Point Four represents the archetype of intimacy with ourselves and beauty. It is the part of us that strives to discover our true identity, delving into emotions and seeking authenticity.

 

When we experience the high qualities of this point we feel deeply connected with ourselves. We experience a sense of individuality and the mystery of who we are that is beyond our experience and our history. We want to discover our personal meaning and manifest it in a way that the world recognises.

TYPE FOUR OVERVIEW

Point Four is part of the Intelligence Center of the Heart and emotion. People with this dominant personality type are oriented towards relationship and image.

 

Type Four wants to express his individuality. His core value is a world full of beauty. He has great aesthetic qualities, class and elegance and brings a creative and distinctive style and touch to whatever it does. He wants to live his life in an original way and with a unique sense and meaning.

 

At his best he is an introspective person who is aware of himself, his emotions and inner impulses. He is really sensitive, impressionable and intuitive both about himself and about others. He is an individualist who reveals himself and makes himself known, true to himself, emotionally honest and consistent. He is gentle, discreet, quiet, thoughtful, compassionate, deep and passionate. He is inspired and highly creative. He continually realises and renews himself and is capable of transforming all his experiences into something precious.

 

When type Four loses connection with his sense of depth and intimacy with himself, he feels the need to seek and rediscover his personal meaning and his individuality.
He begins to believe that being special and hypersensitive is the only way to be authentic, unique and creative.
He becomes easy to infatuation and idealisation, very expansive, expressive and sentimental. He feels different and exclusive, starting to be dramatic and difficult to understand.
Then everything becomes an aesthetic question, he takes on an artistic and romantic orientation to life, wants to create around him a beautiful and elegant environment and a refined atmosphere to cultivate and prolong passionate feelings and unruly imagination. He is so absorbed in feeling deeply and finding himself with a wistfulness for beauty that he becomes more and more sensitive and reactive, hypersensitive to be seen in the way he wants to be seen.
To maintain his sense of uniqueness he seeks and finds what is missing or defective in himself, in his relationships and in his environment.

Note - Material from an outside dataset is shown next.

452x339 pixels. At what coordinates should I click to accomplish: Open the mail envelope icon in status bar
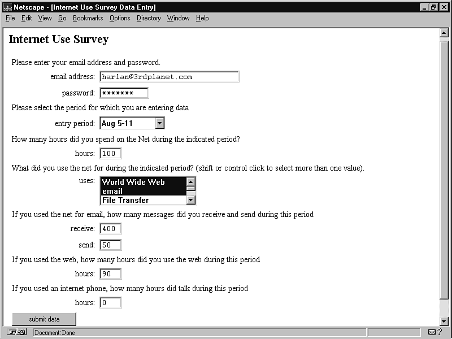pos(432,332)
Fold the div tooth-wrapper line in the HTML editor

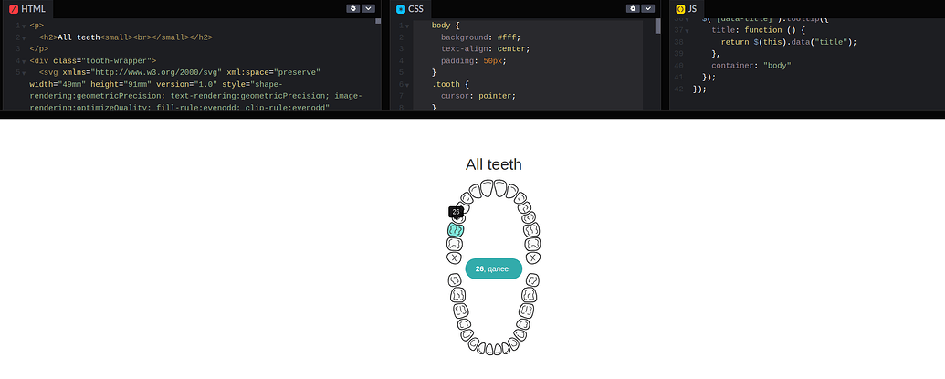(x=24, y=61)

He is often seen by others as whiny, exaggerated and dramatic although this is not how he perceives himself.

 

The reactive emotional environment that matures, the passion of this type, is envy. Envy is a widespread sense of absence, of something lost forever. It is more than wanting to have someone else’s object or identity, it is a yearning for the emotional satisfaction that others seem to have. It is the feeling of not being wanted because defective of something that others have and at the same time makes others considered as boring, stupid and too easily satisfied.
This reactivity leads type Four to believe that he is much more sensitive and profound than the rest of the world, not trivial and obvious like everyone else, and pushes him to become more and more precious and difficult. The more he strives to be different and unique, the more he intensifies his emotions to build a fictional character to identify with, the more he feels alienated, sidelined, abandoned and deceived.
He feels misunderstood, threatened by the world, insecure. He fears that he is too fickle for this world, he falls into self-pity and indulgence with himself and becomes an increasingly less practical and productive melancholy dreamer. He is very touchy, takes everything personally and treats people with contempt. He wants to be free to express himself and confuses doing and saying what he wants when he wants with being honest and authentic.

 

Type Four at his worst needs to demean others to feel superior, he becomes disdainful, haughty, insolent, conceited, arrogant, bully, petulant, pretentious, tyrannical, difficult and demanding. He believes that his situation is hopeless, that everything is useless. He feels like a victim, a loser, inhibited and blocked. He feels shame and self-denial. He is agitated, depressed, tormented by guilt, becomes malevolent and cruel, and wants to punish himself and others indirectly. He hates, rationalises, blames and blames. He ends up feeling the nothingness he fears he is.

 

Point Four invites us to forgive ourselves and let go of the past and puts us in touch with the desire to find out who we are. To contact this inner dimension it is necessary to let go of the belief that we are missing something that others have or are. Accepting ourselves for what we are in every moment opens a spaciousness of the heart that embraces all emotions and experiences without the need to attach and identify with any of them. Beauty helps us to remember our identity, who we are, our true nature.

 

(selected and translated from “Crescere con l’Enneagramma”, Maura Amelia Bonanno, 2018, Armenia Edizioni)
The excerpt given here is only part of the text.